---- Records for the exercise

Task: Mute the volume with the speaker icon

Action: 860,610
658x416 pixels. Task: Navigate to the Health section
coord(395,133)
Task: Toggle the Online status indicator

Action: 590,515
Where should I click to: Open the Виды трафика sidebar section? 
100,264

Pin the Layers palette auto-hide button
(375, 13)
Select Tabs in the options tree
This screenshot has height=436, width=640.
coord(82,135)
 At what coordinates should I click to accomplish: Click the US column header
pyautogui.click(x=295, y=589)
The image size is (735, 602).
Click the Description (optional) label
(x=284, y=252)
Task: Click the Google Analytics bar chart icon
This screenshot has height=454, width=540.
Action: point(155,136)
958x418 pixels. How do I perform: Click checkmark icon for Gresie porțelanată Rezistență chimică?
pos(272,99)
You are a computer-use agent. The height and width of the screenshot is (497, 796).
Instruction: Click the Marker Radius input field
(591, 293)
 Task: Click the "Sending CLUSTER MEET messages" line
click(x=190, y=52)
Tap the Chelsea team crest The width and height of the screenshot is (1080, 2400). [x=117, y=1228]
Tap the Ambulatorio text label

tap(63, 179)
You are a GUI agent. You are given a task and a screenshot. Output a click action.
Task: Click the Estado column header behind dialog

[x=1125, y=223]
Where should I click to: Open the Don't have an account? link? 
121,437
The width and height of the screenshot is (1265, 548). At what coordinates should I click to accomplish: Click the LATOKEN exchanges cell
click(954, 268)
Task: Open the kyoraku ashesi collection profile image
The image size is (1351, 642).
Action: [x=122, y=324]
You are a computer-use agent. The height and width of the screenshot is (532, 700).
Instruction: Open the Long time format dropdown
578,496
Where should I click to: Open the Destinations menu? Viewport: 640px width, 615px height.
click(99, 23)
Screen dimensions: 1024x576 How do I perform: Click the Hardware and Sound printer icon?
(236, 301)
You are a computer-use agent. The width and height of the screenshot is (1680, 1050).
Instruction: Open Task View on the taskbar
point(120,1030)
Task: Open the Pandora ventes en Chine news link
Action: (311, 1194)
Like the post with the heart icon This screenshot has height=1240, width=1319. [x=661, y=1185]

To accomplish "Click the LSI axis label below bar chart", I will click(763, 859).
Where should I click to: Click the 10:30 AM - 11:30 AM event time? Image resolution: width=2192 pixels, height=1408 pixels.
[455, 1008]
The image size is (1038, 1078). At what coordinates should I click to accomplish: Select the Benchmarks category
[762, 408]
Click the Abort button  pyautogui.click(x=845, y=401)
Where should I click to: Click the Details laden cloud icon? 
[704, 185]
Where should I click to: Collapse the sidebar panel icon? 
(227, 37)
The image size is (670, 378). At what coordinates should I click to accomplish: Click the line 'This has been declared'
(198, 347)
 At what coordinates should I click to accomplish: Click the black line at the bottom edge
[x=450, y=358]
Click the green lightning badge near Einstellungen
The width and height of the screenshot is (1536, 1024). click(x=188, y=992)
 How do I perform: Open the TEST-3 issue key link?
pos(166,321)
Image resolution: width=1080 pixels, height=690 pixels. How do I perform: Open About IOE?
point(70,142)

--------

▶ **Work request**:
The full listing must come back exactly as given.

▶ **Result of the task**:
Task: Mute the volume with the speaker icon

Action: 860,610
658x416 pixels. Task: Navigate to the Health section
coord(395,133)
Task: Toggle the Online status indicator

Action: 590,515
Where should I click to: Open the Виды трафика sidebar section? 
100,264

Pin the Layers palette auto-hide button
(375, 13)
Select Tabs in the options tree
This screenshot has height=436, width=640.
coord(82,135)
 At what coordinates should I click to accomplish: Click the US column header
pyautogui.click(x=295, y=589)
The image size is (735, 602).
Click the Description (optional) label
(x=284, y=252)
Task: Click the Google Analytics bar chart icon
This screenshot has height=454, width=540.
Action: point(155,136)
958x418 pixels. How do I perform: Click checkmark icon for Gresie porțelanată Rezistență chimică?
pos(272,99)
You are a computer-use agent. The height and width of the screenshot is (497, 796).
Instruction: Click the Marker Radius input field
(591, 293)
 Task: Click the "Sending CLUSTER MEET messages" line
click(x=190, y=52)
Tap the Chelsea team crest The width and height of the screenshot is (1080, 2400). [x=117, y=1228]
Tap the Ambulatorio text label

tap(63, 179)
You are a GUI agent. You are given a task and a screenshot. Output a click action.
Task: Click the Estado column header behind dialog

[x=1125, y=223]
Where should I click to: Open the Don't have an account? link? 
121,437
The width and height of the screenshot is (1265, 548). At what coordinates should I click to accomplish: Click the LATOKEN exchanges cell
click(954, 268)
Task: Open the kyoraku ashesi collection profile image
The image size is (1351, 642).
Action: [x=122, y=324]
You are a computer-use agent. The height and width of the screenshot is (532, 700).
Instruction: Open the Long time format dropdown
578,496
Where should I click to: Open the Destinations menu? Viewport: 640px width, 615px height.
click(99, 23)
Screen dimensions: 1024x576 How do I perform: Click the Hardware and Sound printer icon?
(236, 301)
You are a computer-use agent. The width and height of the screenshot is (1680, 1050).
Instruction: Open Task View on the taskbar
point(120,1030)
Task: Open the Pandora ventes en Chine news link
Action: (311, 1194)
Like the post with the heart icon This screenshot has height=1240, width=1319. [x=661, y=1185]

To accomplish "Click the LSI axis label below bar chart", I will click(763, 859).
Where should I click to: Click the 10:30 AM - 11:30 AM event time? Image resolution: width=2192 pixels, height=1408 pixels.
[455, 1008]
The image size is (1038, 1078). At what coordinates should I click to accomplish: Select the Benchmarks category
[762, 408]
Click the Abort button  pyautogui.click(x=845, y=401)
Where should I click to: Click the Details laden cloud icon? 
[704, 185]
Where should I click to: Collapse the sidebar panel icon? 
(227, 37)
The image size is (670, 378). At what coordinates should I click to accomplish: Click the line 'This has been declared'
(198, 347)
 At what coordinates should I click to accomplish: Click the black line at the bottom edge
[x=450, y=358]
Click the green lightning badge near Einstellungen
The width and height of the screenshot is (1536, 1024). click(x=188, y=992)
 How do I perform: Open the TEST-3 issue key link?
pos(166,321)
Image resolution: width=1080 pixels, height=690 pixels. How do I perform: Open About IOE?
point(70,142)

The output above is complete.